Judge Baum said he wanted all documents leading up to the Sept. 2 hearing filed by next Tuesday morning, "because I am getting on a plane that day. It is a long flight and I can read them on the flight. So woe betide anyone who does not file [by then]"

In a blizzard of court filings yesterday by the NHL, Balsillie's lawyers and the lawyers for Phoenix Coyotes owner Jerry Moyes, the judge was given enough reading material to last for his entire vacation. But the parties were still unable to come to an agreement on the two issues in the latest hearing, the attendance of Balsillie's chief legal strategist, Richard Rodier, at depositions and the production of documents by Balsillie and Moyes.

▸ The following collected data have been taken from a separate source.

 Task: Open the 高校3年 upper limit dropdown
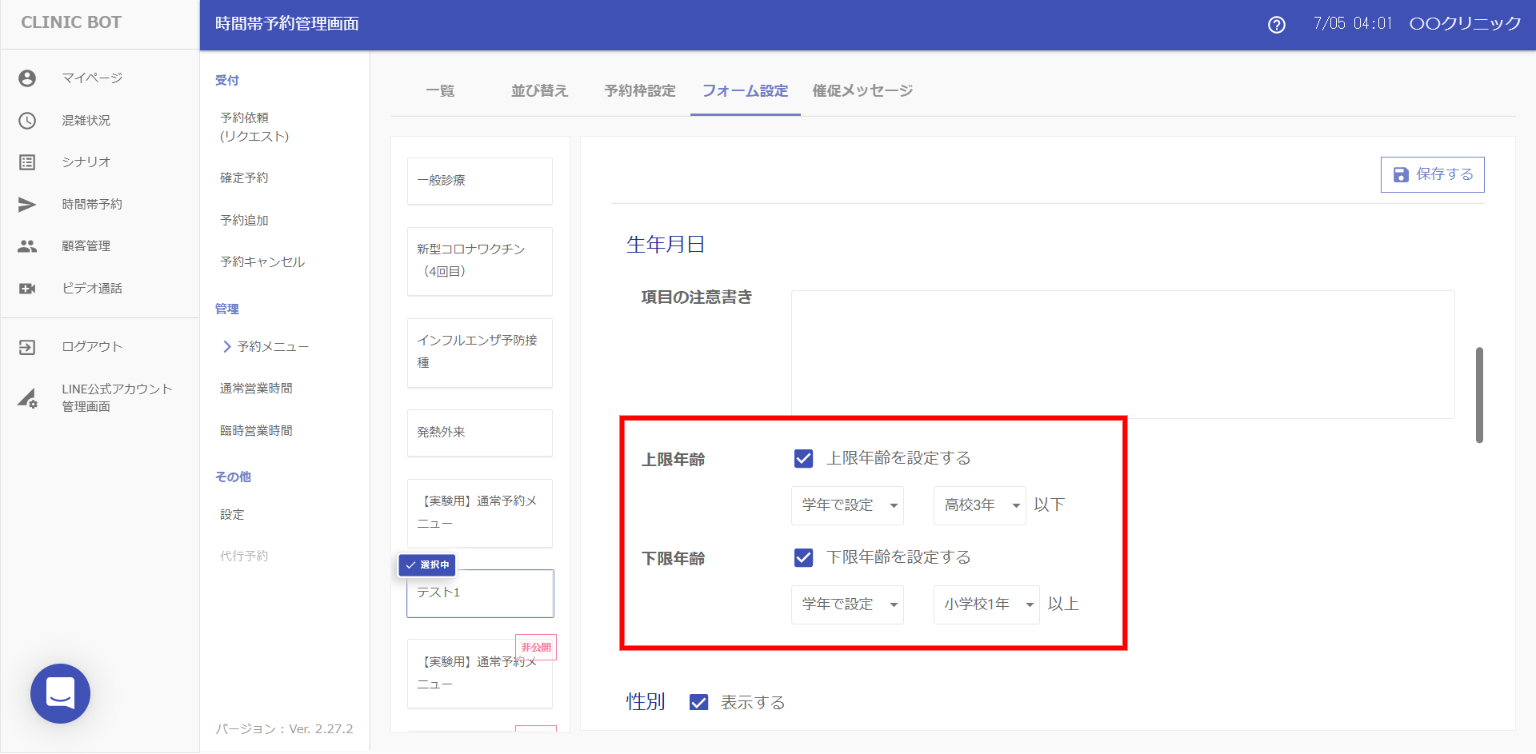979,505
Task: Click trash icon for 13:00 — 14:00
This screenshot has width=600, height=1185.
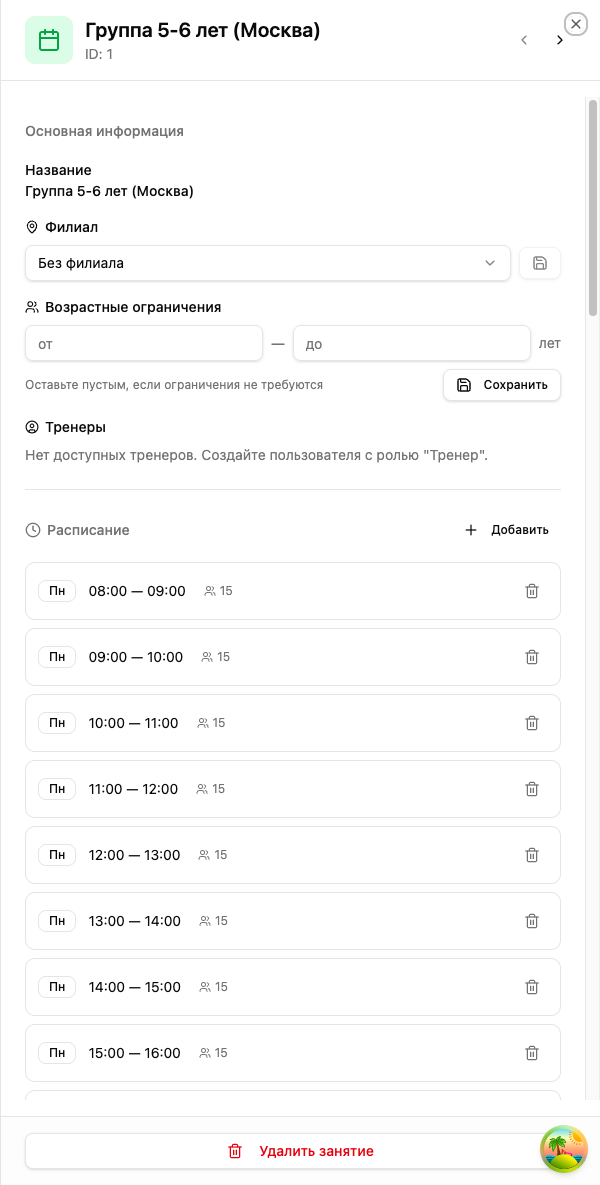Action: point(532,921)
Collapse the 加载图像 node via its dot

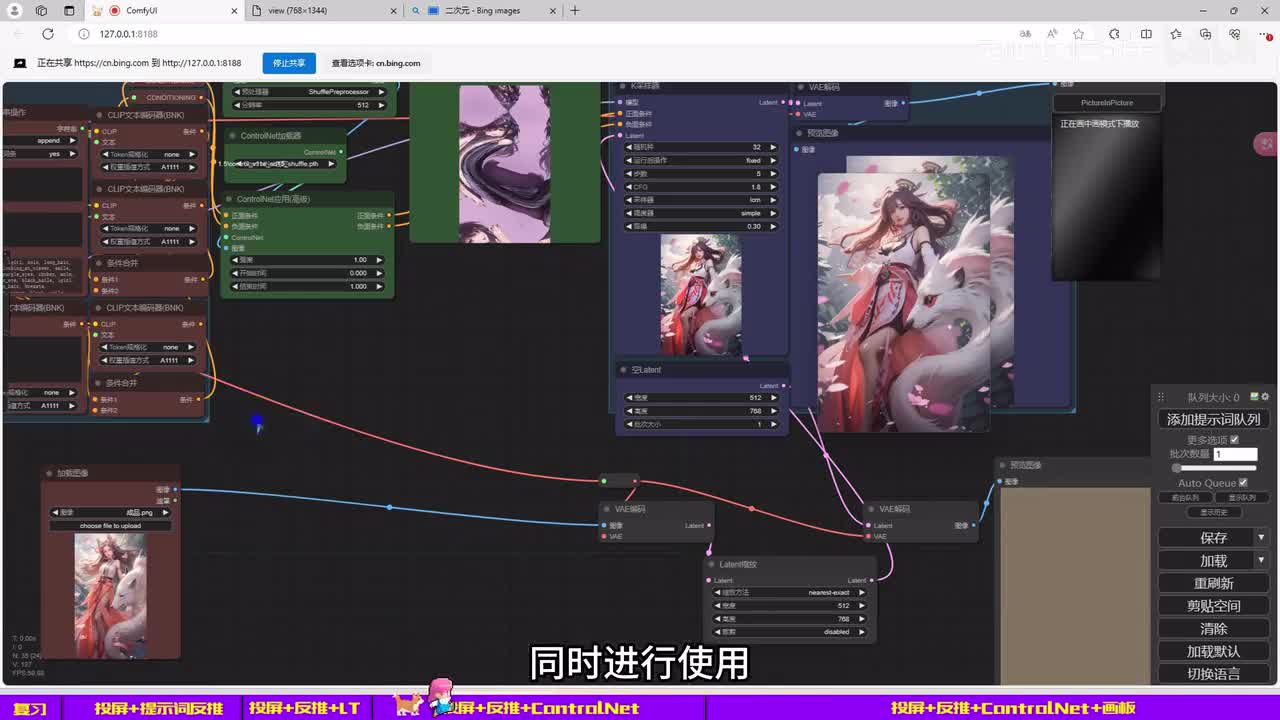pyautogui.click(x=48, y=473)
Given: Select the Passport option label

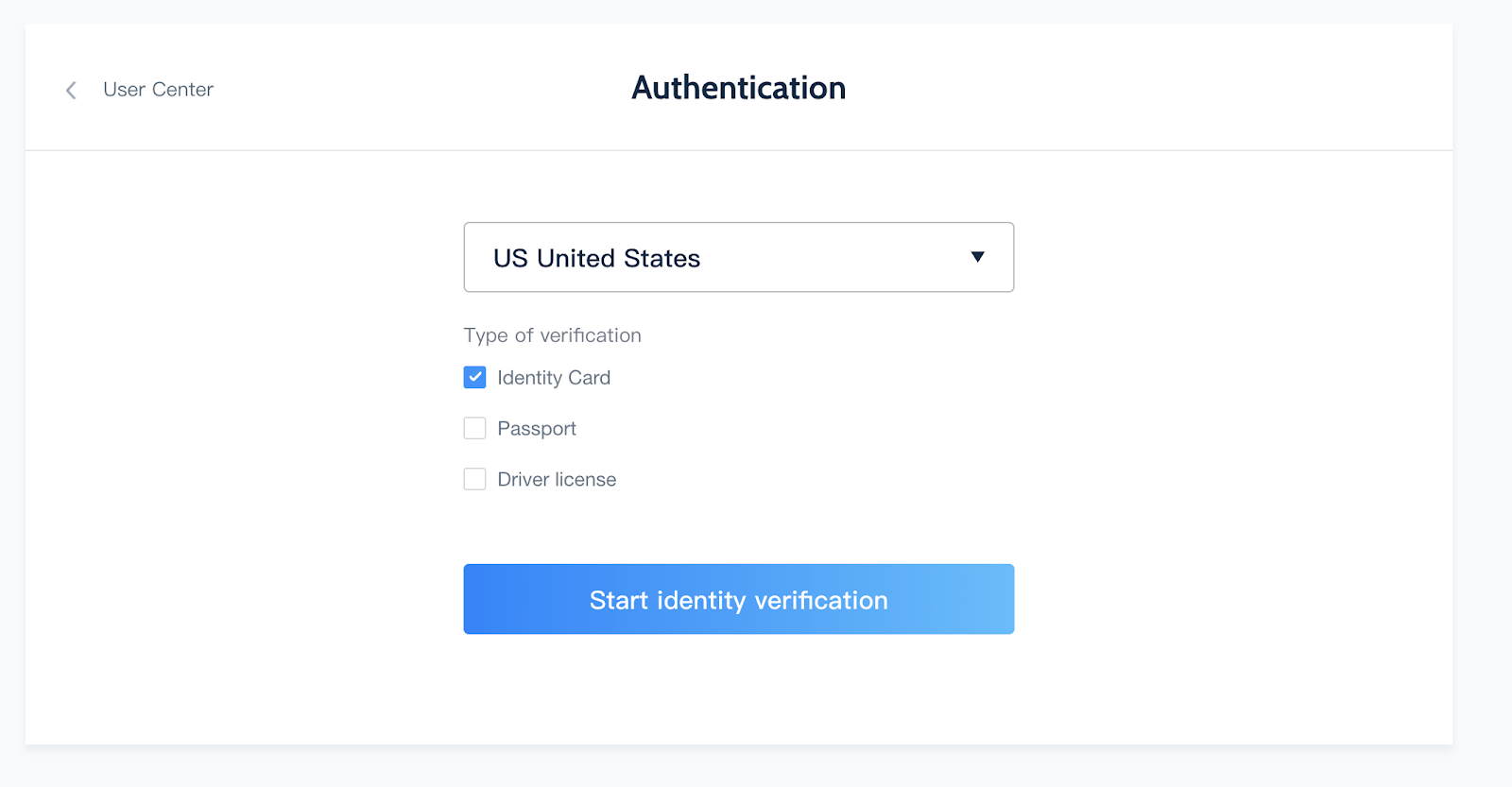Looking at the screenshot, I should click(x=537, y=429).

All they managed was a partial agreement that will see Rodier attend today's deposition of NHL commissioner Gary Bettman and tomorrow's grilling of deputy commissioner Bill Daly. The league refused a request for Rodier to sit in on its questioning of Balsillie next week, so the decision will be up to Judge Baum.

The judge will also have to decide which e-mail messages and other documents between Rodier, Basillie, Moyes and their various lawyers have to be turned over to the NHL. That discussion continued yesterday, with Balsillie's lawyers maintaining the NHL is on a fishing expedition.

In the meantime, one of the leaders of a group of Canadian and American businessmen known as Ice Edge Holdings LLC said he is confident they will meet Tuesday's deadline for NHL-approved bids to be filed with the court. However, Daryl Jones did not offer any update on negotiations with the City of Glendale on a new arena lease, which is a condition of their bid. Ice Edge says it will offer $150-million (all currency U.S.) for the team.

More than 60 documents, some as long as 100 pages, were filed with the court over the last three days. There were charges and counter-charges over whether Moyes and Balsillie conspired to drive away other bidders for the Coyotes and whether Moyes, Balsillie or both tried to funnel confidential information to a conservative watchdog group that may sue Glendale if it thinks too much public money was paid to subsidize the Coyotes through a new arena lease.

Moyes and Balsillie, who has offered $212.5-million, maintain the NHL's actions are all driven by its opposition to Balsillie's plans to move the team to Hamilton. One of their filings pointed out that Judge Baum himself wondered about this when he mused at a hearing that "the court has the firm sense that if the only issue here was [Balsillie]purchasing the Phoenix Coyotes [without relocation]there would be no objection from the NHL."

The filing also questioned the NHL governors's rejection of Balsillie's ownership application on grounds of character. A long list of current and former NHL owners who had their own troubles was presented.

The NHL accused Moyes of being a puppet of Balsillie and Rodier, going along with their strategy to use the bankruptcy laws to force a move in order to get the most money he could from the sale.